Democrats are using the legislation as an opportunity to roll back years of Republican-driven changes to Medicare, cutting payments to Medicare HMO's and shifting the money to doctors and benefits for low-income seniors. They painted the GOP opposition as mean-spirited attempts by their political foes to deprive kids of health insurance.

"Health care for America's children cannot be delayed or denied," said Rep. Kathy Castor, D-Fla., as Republicans worked to stall the legislation through time-consuming procedural votes.

Home-state interests
In the Senate, the picture is far different. There, home-state politics are colliding with Bush's health care agenda, prompting Republicans to line up with Democrats on expanding the children's health insurance program.

In threatening to veto the Senate measure, Bush argued it spends too much and covers too many middle-income people.

He faces an uphill battle in persuading Senate Republicans, whose states have come to rely on the program to cover an ever-larger chunk of their constituents, to accept a less-expensive version.

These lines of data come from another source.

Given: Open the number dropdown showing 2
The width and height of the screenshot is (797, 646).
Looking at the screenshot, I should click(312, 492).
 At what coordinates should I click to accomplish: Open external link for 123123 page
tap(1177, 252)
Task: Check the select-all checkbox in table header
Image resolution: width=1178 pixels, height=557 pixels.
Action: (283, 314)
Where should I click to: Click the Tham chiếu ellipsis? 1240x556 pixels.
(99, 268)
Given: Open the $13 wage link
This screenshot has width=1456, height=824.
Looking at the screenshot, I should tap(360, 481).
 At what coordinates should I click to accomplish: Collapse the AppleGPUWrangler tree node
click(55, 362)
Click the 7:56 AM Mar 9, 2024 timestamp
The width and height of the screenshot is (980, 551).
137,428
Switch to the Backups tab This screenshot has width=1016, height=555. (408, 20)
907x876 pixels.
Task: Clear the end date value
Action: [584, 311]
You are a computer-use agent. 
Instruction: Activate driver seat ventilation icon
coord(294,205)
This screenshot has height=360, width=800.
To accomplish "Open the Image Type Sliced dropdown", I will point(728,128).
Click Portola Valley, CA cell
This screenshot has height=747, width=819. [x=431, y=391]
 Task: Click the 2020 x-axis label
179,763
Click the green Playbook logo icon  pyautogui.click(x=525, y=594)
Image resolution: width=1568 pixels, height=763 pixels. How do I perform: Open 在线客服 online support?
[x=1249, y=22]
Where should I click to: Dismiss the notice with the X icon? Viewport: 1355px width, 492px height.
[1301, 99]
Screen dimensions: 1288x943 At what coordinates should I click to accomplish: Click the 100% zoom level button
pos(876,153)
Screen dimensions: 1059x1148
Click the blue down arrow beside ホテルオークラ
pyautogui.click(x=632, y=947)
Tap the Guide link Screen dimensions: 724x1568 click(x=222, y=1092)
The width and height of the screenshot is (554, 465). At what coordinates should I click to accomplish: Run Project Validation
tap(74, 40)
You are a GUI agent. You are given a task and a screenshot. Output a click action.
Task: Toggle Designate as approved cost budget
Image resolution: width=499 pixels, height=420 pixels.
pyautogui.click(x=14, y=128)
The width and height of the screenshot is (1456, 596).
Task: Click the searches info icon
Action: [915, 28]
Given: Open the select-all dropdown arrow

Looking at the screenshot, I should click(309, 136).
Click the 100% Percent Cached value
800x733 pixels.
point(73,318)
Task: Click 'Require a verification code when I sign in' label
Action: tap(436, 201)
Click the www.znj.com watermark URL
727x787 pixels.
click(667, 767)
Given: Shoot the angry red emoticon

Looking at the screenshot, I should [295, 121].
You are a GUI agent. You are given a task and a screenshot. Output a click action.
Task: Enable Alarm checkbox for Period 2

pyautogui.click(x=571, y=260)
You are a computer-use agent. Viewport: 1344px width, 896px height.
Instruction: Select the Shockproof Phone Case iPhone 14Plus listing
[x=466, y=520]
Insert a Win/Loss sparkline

The $60 billion measure is on track to pass the Senate this week with wide bipartisan support. Bush had proposed spending half that on the program.

Sen. Trent Lott, R-Miss., the party whip, said his hunt for the votes to sustain a Bush veto is a challenge given senators' parochial interest in the program. It takes two-thirds of senators present and voting to override a veto, leaving Republicans in search of up to 34 votes to deny Democrats that chance.

"I thought this was the United States Senate, and if it is the United States Senate — which I have my doubts about — you vote against a program, even if it means more money for your state, if it's bad," Lott lamented. "But I don't think we do that anymore."

Lott and Minority Leader Mitch McConnell, R-Ky., offered a scaled-down, $33 billion alternative that would limit eligibility for the program to those it was originally designed to cover — people at 200 percent of poverty, or $41,300 for a family of four.

Since the program's inception, the Bush administration has issued waivers to several states that allowed them to extend coverage to children with higher incomes and to adults. Nineteen states have done so, allowing families earning as much as $82,600 to be covered.

Republicans accuse Democrats of using the program as a way to extend government health insurance to millions of people. In a veto threat issued Monday, the administration said the measure "essentially extends a welfare benefit to middle-class households" and "goes too far in federalizing health care."

The bipartisan bill would gradually move adults who don't have children out of SCHIP, giving states the option of covering them through Medicaid.

The government also would lower payments for parents' coverage and be barred from issuing new waivers allowing states to cover parents. But states would still have the option of providing coverage to pregnant women through SCHIP.

In the Senate, many Republicans say they're sympathetic to Bush's criticism that the measure covers adults and children it was never intended to, but those worries take a back seat to their states' interests.